▶ [Prompt]: Wherever the string "country" appears in the entries below, return the line that holds it.
++++ The data
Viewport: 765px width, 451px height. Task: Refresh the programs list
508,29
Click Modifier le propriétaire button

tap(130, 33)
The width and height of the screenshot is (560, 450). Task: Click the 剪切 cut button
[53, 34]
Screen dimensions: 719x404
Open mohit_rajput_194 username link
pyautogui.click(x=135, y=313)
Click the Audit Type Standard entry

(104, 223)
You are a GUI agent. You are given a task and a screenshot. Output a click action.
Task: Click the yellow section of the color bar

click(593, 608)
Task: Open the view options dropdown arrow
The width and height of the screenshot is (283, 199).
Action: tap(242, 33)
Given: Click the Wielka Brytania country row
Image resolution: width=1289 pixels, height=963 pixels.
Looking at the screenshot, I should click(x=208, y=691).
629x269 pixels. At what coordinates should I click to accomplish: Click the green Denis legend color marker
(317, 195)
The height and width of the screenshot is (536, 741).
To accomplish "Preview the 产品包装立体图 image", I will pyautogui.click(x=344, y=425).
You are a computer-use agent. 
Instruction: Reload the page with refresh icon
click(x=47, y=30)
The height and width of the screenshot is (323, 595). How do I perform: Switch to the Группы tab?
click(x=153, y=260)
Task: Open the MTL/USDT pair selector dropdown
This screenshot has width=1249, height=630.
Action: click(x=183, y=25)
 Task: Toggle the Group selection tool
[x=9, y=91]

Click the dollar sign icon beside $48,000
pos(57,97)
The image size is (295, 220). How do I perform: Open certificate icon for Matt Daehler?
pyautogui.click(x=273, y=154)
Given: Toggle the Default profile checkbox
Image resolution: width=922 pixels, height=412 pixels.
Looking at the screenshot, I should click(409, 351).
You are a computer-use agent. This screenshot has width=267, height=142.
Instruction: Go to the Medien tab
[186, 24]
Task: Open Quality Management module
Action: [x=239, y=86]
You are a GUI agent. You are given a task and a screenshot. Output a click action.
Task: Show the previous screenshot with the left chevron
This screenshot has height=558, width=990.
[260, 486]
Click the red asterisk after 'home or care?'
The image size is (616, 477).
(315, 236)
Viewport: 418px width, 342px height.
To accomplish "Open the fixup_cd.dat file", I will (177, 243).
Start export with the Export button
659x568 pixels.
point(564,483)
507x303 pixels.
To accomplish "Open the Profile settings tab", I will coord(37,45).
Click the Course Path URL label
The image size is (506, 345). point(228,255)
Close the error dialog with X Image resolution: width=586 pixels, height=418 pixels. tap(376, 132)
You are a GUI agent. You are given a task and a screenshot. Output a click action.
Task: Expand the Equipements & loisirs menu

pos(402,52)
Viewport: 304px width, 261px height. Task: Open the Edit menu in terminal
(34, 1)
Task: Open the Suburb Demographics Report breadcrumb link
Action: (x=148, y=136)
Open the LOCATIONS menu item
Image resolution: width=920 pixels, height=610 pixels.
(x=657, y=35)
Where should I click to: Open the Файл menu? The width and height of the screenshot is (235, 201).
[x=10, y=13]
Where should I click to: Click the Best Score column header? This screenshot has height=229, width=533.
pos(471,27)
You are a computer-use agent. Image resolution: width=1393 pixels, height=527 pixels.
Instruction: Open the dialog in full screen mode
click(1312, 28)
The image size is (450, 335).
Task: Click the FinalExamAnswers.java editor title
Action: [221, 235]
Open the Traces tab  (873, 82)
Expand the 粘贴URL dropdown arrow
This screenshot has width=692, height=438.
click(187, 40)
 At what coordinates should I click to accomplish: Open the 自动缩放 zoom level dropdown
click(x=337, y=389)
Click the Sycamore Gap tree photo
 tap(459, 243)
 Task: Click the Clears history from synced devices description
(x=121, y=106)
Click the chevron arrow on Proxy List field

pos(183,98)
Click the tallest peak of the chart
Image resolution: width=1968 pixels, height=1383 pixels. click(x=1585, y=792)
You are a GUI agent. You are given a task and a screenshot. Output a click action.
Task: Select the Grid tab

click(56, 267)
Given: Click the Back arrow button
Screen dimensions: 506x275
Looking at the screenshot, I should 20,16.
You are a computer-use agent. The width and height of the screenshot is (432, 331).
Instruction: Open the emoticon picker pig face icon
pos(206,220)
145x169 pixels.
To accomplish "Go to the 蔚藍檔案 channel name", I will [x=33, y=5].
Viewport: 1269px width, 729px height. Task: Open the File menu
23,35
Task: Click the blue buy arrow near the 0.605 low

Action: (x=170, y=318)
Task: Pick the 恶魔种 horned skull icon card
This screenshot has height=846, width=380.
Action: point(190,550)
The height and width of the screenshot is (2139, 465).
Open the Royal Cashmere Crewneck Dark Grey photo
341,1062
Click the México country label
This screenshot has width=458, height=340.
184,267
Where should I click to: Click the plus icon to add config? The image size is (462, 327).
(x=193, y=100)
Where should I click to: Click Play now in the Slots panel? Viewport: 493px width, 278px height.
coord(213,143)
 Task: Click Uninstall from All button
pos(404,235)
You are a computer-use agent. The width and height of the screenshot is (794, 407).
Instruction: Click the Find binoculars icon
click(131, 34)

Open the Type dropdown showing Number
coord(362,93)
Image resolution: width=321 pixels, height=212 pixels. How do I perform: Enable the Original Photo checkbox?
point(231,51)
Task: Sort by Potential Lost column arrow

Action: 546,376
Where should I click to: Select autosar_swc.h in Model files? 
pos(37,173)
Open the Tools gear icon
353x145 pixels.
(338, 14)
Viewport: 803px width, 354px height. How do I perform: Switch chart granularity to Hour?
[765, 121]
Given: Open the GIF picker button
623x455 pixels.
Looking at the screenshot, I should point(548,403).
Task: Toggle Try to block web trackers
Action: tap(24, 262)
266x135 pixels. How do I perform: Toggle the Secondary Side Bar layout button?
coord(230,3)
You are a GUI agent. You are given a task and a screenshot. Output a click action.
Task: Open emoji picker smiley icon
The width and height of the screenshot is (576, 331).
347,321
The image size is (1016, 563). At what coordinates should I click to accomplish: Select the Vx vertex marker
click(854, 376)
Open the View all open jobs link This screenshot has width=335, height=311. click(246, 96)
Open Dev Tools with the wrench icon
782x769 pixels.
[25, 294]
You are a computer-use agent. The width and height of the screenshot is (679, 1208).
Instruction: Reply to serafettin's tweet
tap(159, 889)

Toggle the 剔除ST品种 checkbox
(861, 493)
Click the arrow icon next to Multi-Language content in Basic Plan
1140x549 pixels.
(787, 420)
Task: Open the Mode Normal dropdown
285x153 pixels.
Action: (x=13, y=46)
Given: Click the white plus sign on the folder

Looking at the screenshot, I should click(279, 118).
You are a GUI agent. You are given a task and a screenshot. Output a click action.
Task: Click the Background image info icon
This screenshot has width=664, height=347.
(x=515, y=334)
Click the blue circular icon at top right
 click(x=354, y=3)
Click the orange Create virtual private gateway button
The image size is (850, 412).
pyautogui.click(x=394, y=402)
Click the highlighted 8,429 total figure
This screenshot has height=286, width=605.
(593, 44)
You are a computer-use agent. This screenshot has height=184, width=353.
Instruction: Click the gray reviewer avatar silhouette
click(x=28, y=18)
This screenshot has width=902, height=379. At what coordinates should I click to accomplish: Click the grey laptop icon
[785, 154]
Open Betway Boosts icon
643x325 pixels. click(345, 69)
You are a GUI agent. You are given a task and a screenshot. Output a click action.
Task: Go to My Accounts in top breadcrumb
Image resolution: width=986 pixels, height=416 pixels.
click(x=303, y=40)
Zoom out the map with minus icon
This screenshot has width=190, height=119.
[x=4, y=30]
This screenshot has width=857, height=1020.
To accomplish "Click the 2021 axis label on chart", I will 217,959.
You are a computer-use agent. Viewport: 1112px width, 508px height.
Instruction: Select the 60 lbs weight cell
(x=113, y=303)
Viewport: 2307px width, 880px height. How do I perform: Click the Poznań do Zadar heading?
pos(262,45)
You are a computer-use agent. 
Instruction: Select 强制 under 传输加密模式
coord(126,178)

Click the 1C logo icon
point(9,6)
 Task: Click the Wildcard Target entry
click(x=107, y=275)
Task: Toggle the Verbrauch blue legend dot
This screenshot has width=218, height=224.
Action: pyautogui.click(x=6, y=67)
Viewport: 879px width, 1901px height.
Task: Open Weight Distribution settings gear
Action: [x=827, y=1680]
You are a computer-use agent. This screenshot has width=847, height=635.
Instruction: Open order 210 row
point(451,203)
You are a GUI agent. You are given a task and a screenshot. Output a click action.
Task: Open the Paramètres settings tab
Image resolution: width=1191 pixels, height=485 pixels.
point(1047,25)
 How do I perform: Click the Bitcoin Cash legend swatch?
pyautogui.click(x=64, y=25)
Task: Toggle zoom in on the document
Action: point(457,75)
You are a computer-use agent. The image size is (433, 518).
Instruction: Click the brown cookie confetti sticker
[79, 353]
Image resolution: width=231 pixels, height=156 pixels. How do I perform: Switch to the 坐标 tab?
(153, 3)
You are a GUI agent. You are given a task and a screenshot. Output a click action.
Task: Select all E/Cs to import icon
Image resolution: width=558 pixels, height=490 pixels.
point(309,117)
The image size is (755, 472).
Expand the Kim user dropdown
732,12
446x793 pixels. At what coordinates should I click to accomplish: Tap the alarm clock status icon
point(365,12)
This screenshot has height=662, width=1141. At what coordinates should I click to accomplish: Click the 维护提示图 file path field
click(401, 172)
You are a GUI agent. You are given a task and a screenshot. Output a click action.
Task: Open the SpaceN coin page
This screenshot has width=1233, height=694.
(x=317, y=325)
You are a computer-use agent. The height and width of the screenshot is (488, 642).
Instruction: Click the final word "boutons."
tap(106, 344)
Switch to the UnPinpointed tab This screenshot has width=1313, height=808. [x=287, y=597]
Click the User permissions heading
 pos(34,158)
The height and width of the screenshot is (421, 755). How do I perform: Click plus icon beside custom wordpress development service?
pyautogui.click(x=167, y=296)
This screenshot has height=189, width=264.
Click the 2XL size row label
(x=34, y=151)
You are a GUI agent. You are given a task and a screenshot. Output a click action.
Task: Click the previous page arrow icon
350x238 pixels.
++++++++
▶ [Answer to this exercise]:
Given: Click the Wielka Brytania country row
Click the México country label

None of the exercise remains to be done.